Anheuser Rejects InBev Bid

Anheuser-Busch said its board of directors has unanimously determined that the unsolicited proposal by InBev to acquire all outstanding shares of Anheuser-Busch for $65 per share is financially inadequate and not in the best interests of Anheuser-Busch shareholders.

Additionally, in a huge shift in its product lineup, Anheuser will stop selling all caffeinated alcoholic beverages, including its Tilt and Bud Extra brands, according to the New York attorney general’s office.

New York Attorney General Andrew M. Cuomo said an investigation showed Anheuser was illegally marketing the drinks to young people. As a result of an agreement reached by Cuomo and other attorneys general nationwide, A-B will no longer produce caffeinated Tilt, Bud Extra and other alcoholic energy drinks.

Cuomo’s investigation said Anheuser-Busch was making false or misleading statements about the health and energizing effects of Tilt and Bud Extra, and the company’s advertisements were being directed to consumers under the age of 21.

“Adding alcohol to energy drinks sends exactly the wrong message about responsible drinking, most especially to young people,” Cuomo said. “This agreement keeps these dangerous products off our shelves and makes it clear that targeting underage consumers with advertisements for alcohol will not be tolerated.”

Anheuser has also agreed to pay $200,000 to be distributed among the participating states to cover costs of the investigation and to be used for public programs. In addition to New York, Arizona, California, Connecticut, Idaho, Illinois, Iowa, Maine, Maryland, New Mexico, and Ohio were involved in the investigation. The states are conducting ongoing investigations into other producers of alcoholic energy drinks.

Regarding the proposal from InBev, Anheuser said the Belgian brewer’s offer to purchase the company undervalued the “unique assets and prospects of Anheuser-Busch.”

"The proposed price does not reflect the strength of Anheuser-Busch’s global, iconic brands Bud Light and Budweiser, the top two selling beer brands in the world, with Budweiser selling in more than 80 countries today,” said Patrick Stokes, chairman of the A-B board. “The proposal also undervalues the earnings growth actions that the company had already planned, which have significant potential for shareholder value creation; the company’s market position in the United States, the most-profitable beer market in the world; and the high value of its existing strategic investments."

The company said the board thoroughly studied the proposal with independent financial and legal advisers on multiple occasions during the two-week period since the proposal was made

August A. Busch IV, president and CEO of A-B, sent a letter to Carlos Brito, CEO of InBev, detailing the reasons the company rejected its offer.

Wrote Busch: “The board unanimously concluded your proposal is inadequate and not in the best interests of Anheuser-Busch shareholders. In reaching this conclusion, the board considered the advice of its independent financial advisers.

The Anheuser-Busch board believes that your proposed price substantially undervalues Anheuser-Busch, its key assets and its prospects.”

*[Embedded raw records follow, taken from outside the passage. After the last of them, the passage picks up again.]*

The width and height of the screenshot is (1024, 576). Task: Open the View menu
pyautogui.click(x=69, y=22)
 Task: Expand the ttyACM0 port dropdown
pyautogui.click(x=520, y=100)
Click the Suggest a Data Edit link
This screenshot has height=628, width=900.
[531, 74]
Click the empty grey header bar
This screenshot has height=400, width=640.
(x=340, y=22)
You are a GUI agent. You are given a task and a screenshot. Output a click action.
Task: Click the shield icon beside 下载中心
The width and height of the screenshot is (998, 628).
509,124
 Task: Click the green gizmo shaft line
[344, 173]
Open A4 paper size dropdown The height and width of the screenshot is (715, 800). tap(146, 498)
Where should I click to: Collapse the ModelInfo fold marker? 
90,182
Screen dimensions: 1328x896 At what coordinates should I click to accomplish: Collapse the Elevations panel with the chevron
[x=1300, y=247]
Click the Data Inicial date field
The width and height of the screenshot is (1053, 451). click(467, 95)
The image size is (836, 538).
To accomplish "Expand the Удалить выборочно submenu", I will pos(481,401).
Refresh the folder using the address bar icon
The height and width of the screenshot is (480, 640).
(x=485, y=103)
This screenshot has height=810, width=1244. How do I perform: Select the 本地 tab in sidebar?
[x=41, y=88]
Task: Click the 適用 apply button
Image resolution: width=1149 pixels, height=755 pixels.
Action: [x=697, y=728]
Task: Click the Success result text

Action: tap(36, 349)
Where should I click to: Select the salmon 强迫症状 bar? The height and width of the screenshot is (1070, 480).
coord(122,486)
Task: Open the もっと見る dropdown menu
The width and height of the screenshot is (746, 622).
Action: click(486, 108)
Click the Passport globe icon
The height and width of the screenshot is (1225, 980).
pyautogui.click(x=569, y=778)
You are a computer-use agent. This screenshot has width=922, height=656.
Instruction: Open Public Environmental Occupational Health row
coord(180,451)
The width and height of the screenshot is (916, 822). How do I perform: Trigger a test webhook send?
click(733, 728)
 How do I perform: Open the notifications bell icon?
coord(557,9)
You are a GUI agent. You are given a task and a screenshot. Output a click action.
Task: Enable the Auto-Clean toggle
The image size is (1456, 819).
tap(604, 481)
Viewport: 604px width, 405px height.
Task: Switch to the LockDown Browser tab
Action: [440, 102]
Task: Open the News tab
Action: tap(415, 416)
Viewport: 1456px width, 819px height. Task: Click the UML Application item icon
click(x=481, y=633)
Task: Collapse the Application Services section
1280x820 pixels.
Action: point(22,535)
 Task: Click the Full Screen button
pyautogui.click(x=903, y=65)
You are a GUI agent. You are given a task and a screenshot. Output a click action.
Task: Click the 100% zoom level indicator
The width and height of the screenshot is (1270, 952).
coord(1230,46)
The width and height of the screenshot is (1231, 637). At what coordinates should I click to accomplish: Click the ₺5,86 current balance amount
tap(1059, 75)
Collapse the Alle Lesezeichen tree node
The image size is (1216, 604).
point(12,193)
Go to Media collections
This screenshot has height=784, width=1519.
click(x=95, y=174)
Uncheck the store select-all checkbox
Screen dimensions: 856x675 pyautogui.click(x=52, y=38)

Among the assets and prospects that Busch said the InBev offer undervalued: A-B’s highly valued brands, it’s market leading position, it’s growth with international partners, it’s global brands and it’s accelerated growth in earnings.

“From your standpoint, we see that now could be opportunistic timing for you to make this acquisition, given the weak U.S. dollar and sluggish U.S. stock market,” Bush wrote to InBev. “From the standpoint of the Anheuser-Busch shareholder, however, a transaction with InBev at this time would mean foregoing the greater value obtainable from Anheuser-Busch’s strategic growth plan. We are convinced that pursuing our program will enable Anheuser-Busch shareholders, rather than InBev shareholders, to realize the inherent value of Anheuser-Busch.”

He added later, however, that the A-B board “is open to consider any proposal that would provide full and certain value to Anheuser-Busch shareholders.”

“We respect your desires to grow your company,” Bush wrote. “But your growth should not come at the expense of our stockholders.”